Records shown:
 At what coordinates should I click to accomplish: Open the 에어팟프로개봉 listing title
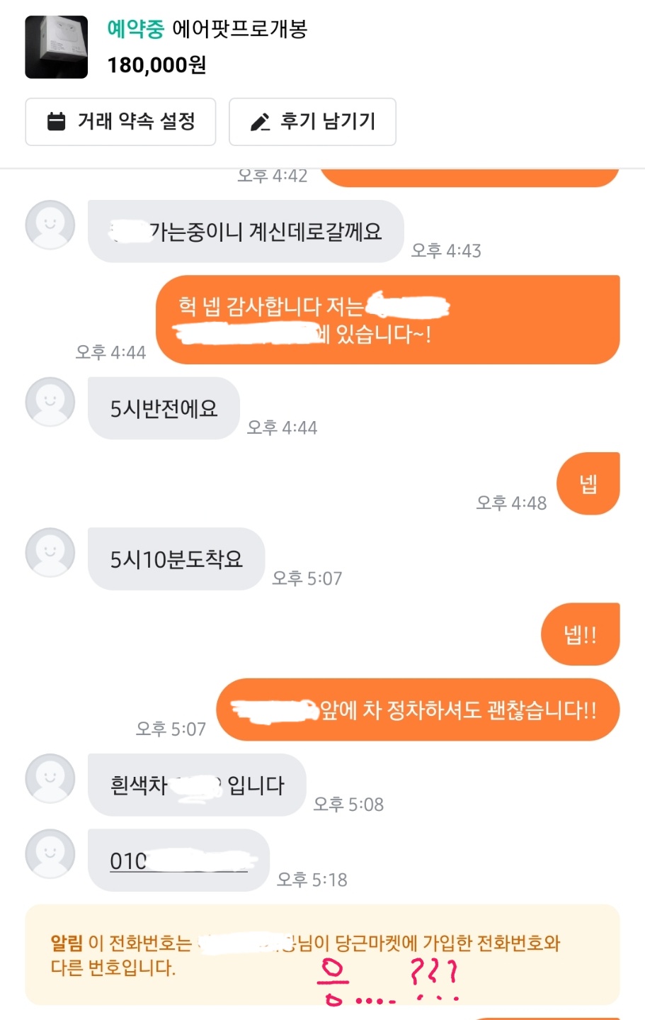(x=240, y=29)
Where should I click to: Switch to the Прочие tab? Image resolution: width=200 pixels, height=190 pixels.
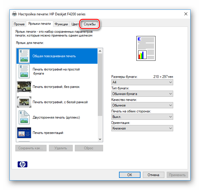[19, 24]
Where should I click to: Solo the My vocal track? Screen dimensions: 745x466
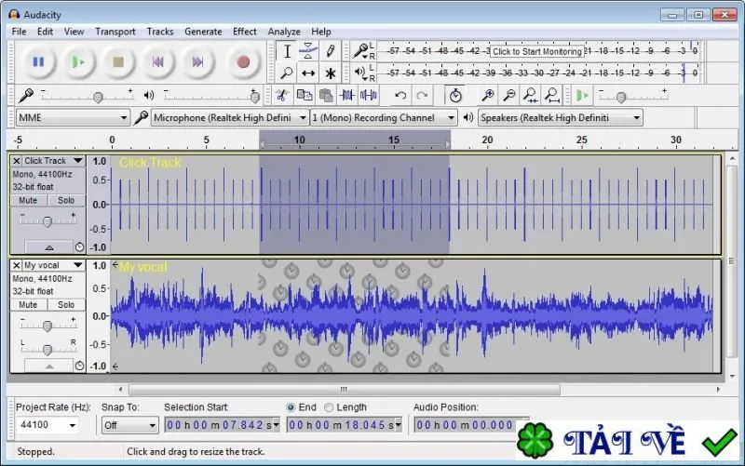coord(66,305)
==
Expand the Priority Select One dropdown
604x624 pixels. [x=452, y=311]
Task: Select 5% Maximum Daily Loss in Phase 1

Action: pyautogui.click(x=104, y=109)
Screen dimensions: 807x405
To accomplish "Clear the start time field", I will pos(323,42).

Description of the task: Recast the lines starting with the line with "At what coordinates" and going on through the line with "coord(66,305)" as a Markdown table with the columns Number and Line, one row per line, skipping any blank lines. Leave the pictures out.

Solved problem:
| Number | Line |
|---|---|
| 1 |  At what coordinates should I click to accomplish: Open the 에어팟프로개봉 listing title |
| 2 | (x=240, y=29) |
| 3 | Where should I click to: Switch to the Прочие tab? Image resolution: width=200 pixels, height=190 pixels. |
| 4 | [19, 24] |
| 5 | Where should I click to: Solo the My vocal track? Screen dimensions: 745x466 |
| 6 | coord(66,305) |